→ **WORK TO COMPLETE**
Which lines of the data include the string "tick"? List them all.

SUPPLIED DATA START

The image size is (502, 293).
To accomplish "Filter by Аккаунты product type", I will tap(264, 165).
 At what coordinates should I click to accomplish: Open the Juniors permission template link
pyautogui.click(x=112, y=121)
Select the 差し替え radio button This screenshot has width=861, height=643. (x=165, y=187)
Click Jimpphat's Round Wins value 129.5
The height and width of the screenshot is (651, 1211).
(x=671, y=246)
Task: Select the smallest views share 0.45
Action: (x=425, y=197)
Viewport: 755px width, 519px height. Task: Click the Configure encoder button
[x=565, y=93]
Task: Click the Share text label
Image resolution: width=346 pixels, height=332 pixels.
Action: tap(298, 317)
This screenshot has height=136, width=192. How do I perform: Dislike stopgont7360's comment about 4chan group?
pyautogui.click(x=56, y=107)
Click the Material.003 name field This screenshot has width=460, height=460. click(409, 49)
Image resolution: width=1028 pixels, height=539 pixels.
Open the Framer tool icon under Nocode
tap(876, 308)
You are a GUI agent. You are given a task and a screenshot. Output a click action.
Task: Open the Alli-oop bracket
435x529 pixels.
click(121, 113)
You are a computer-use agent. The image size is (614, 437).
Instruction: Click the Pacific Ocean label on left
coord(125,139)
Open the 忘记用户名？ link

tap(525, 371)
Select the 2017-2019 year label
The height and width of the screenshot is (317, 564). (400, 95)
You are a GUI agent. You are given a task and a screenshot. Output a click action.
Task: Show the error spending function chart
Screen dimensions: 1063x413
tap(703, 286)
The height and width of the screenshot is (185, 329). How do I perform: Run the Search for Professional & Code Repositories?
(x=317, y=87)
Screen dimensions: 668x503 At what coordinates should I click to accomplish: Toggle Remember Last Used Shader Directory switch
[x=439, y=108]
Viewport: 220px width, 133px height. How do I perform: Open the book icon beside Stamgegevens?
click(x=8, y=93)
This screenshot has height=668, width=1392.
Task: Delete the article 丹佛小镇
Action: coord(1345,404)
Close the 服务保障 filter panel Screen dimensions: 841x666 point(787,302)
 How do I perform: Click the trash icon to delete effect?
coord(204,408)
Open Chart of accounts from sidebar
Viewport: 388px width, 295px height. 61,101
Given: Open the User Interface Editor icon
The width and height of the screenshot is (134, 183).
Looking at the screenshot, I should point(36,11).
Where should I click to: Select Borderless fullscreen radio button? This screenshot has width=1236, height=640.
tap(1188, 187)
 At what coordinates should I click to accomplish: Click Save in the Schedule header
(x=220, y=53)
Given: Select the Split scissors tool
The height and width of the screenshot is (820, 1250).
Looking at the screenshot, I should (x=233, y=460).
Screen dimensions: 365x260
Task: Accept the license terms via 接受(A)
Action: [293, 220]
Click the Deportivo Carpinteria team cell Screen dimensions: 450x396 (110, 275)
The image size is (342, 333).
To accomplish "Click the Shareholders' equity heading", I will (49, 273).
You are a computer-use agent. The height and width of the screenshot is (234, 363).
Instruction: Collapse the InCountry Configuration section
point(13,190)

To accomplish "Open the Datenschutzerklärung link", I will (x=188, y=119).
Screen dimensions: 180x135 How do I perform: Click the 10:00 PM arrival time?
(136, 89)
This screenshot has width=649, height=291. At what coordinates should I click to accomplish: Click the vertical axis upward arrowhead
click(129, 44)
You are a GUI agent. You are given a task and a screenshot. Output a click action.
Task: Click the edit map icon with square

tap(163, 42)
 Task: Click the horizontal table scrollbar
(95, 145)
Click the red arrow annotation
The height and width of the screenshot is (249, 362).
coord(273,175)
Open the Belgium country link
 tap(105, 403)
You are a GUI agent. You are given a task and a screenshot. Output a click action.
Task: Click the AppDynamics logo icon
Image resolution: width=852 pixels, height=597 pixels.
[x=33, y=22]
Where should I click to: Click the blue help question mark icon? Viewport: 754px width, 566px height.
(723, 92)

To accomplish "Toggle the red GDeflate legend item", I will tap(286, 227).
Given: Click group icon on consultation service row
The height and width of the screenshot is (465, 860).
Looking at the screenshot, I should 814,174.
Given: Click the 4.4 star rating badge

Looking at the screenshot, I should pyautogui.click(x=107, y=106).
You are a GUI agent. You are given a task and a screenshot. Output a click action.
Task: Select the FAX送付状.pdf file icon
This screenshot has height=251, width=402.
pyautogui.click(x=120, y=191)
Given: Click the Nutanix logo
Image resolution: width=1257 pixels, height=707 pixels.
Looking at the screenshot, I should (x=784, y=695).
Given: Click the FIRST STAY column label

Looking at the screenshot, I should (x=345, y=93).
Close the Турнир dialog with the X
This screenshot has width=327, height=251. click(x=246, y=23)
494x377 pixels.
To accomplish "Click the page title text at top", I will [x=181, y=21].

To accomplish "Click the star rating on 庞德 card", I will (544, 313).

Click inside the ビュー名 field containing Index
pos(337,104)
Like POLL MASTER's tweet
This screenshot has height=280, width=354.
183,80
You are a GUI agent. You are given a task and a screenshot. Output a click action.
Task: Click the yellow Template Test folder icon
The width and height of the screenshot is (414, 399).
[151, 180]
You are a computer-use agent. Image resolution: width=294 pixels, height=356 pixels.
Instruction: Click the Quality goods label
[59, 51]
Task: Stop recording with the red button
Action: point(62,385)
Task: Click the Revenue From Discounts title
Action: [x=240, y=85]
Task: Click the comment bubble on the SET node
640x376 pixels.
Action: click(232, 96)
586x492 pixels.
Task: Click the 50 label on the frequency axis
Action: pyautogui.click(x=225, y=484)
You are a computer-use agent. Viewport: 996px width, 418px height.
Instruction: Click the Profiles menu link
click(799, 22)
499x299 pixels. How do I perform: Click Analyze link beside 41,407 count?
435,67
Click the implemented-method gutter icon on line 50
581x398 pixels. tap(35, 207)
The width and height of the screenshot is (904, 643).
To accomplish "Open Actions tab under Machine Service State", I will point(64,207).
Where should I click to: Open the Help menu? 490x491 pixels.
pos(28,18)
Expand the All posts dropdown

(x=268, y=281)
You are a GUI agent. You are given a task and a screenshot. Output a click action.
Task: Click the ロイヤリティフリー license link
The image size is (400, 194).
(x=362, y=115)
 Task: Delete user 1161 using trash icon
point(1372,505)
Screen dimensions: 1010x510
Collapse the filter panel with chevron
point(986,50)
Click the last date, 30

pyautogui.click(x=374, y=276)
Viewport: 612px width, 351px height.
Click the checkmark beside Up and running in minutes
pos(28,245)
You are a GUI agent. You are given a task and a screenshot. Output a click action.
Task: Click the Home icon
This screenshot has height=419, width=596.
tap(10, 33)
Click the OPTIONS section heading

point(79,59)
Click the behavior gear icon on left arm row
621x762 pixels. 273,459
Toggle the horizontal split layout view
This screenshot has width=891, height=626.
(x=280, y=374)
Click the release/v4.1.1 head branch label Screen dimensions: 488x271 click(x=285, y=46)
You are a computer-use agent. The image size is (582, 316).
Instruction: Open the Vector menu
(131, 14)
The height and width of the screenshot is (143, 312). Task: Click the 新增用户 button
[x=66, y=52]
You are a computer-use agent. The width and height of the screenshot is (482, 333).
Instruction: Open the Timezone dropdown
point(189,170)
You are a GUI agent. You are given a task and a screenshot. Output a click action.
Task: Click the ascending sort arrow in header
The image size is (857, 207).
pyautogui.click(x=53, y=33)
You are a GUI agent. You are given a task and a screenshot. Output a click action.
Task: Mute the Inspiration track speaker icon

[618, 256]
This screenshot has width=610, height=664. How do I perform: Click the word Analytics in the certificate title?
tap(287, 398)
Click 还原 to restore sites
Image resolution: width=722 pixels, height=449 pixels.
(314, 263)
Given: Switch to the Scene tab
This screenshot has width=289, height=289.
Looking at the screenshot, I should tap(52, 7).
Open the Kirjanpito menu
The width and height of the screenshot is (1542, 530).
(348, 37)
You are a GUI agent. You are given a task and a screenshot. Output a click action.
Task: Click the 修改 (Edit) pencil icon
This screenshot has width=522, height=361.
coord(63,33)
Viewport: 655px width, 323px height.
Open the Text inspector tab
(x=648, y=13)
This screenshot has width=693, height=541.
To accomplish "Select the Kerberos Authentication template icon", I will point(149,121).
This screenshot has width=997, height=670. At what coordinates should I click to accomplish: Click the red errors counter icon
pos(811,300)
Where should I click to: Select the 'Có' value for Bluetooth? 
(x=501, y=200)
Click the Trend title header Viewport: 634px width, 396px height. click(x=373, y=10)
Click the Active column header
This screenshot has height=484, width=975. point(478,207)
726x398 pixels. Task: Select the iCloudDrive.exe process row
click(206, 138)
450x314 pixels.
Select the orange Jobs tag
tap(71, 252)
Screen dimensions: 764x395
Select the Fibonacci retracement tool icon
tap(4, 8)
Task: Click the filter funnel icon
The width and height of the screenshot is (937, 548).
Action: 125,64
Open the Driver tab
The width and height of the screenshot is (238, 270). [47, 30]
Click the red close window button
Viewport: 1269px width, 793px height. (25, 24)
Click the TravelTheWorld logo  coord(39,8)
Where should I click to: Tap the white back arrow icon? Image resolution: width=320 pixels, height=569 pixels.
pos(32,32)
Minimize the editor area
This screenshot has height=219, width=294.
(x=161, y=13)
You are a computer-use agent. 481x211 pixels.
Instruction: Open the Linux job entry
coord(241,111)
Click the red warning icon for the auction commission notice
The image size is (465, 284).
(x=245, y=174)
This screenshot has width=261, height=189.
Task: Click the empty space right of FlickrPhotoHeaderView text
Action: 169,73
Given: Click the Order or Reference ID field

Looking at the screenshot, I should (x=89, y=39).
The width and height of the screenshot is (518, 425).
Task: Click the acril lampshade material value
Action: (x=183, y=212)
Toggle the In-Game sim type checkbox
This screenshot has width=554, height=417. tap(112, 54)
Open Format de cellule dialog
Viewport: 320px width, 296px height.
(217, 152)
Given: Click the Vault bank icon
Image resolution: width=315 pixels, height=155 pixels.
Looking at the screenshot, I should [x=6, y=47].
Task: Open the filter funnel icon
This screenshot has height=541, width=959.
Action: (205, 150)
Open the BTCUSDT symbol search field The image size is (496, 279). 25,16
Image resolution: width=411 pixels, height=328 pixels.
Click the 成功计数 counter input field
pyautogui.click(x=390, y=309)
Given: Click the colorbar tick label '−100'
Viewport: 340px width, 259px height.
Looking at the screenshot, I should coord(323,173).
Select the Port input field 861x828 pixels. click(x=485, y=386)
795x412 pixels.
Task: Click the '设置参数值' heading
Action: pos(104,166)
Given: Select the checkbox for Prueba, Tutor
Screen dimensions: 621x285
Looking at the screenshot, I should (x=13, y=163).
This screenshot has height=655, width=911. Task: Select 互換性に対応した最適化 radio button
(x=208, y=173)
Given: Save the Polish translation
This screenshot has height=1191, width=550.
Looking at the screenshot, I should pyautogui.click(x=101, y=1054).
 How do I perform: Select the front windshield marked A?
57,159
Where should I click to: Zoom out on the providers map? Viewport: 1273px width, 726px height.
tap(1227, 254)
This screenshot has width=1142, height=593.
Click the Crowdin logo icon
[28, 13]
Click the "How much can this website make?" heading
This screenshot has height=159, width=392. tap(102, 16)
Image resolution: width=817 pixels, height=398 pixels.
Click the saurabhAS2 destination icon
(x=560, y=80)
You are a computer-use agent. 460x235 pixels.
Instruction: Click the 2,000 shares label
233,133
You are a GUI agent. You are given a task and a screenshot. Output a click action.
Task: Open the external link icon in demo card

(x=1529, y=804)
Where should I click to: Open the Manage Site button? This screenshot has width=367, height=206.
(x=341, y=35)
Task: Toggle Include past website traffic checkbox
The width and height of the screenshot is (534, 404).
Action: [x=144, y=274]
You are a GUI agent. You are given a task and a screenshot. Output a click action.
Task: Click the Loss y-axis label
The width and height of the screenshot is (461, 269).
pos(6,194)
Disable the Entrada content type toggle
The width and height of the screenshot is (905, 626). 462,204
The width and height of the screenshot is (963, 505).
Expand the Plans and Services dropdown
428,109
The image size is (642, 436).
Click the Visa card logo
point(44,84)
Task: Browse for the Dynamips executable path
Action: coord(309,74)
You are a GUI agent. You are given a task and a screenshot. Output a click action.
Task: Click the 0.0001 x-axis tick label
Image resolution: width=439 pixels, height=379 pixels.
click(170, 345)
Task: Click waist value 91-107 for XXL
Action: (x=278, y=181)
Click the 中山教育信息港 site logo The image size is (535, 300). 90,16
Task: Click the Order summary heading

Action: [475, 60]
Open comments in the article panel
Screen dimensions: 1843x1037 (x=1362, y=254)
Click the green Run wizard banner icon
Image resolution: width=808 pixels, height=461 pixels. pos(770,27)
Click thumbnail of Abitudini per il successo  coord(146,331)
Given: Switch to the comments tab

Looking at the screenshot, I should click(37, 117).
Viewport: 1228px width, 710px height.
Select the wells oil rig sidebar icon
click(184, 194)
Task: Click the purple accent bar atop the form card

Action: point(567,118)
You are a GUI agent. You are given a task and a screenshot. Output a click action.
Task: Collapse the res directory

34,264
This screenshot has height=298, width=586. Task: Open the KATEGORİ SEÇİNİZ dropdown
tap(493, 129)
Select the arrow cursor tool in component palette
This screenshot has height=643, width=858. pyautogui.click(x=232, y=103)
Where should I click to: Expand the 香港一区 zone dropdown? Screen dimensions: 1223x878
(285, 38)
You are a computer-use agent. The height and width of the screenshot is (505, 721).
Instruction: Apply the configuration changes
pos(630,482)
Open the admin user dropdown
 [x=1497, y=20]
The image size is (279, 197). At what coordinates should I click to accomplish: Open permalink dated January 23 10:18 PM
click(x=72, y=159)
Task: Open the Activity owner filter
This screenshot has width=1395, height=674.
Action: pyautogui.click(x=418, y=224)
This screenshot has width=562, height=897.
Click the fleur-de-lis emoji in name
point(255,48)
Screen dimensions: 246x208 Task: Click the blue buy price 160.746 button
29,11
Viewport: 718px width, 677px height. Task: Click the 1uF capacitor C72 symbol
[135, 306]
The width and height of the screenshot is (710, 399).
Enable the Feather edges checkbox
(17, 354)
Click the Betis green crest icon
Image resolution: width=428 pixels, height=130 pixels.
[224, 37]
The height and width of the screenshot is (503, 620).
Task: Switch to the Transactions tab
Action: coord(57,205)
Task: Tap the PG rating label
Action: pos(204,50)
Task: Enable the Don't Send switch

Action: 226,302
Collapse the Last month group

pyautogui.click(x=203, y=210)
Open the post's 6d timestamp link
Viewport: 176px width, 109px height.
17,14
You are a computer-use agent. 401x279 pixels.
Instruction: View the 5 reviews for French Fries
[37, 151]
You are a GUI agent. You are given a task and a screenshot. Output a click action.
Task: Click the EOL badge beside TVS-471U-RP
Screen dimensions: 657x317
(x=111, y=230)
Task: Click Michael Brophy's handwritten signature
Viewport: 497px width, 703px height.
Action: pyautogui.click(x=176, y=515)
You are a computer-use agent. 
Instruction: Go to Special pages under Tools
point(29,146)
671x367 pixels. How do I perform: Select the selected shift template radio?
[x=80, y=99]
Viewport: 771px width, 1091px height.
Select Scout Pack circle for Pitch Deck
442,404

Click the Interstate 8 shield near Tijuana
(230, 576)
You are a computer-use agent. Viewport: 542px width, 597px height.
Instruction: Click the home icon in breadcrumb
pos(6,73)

SUPPLIED DATA END

→ **RESPONSE BOX**
Given: Click the colorbar tick label '−100'
Task: Click the 0.0001 x-axis tick label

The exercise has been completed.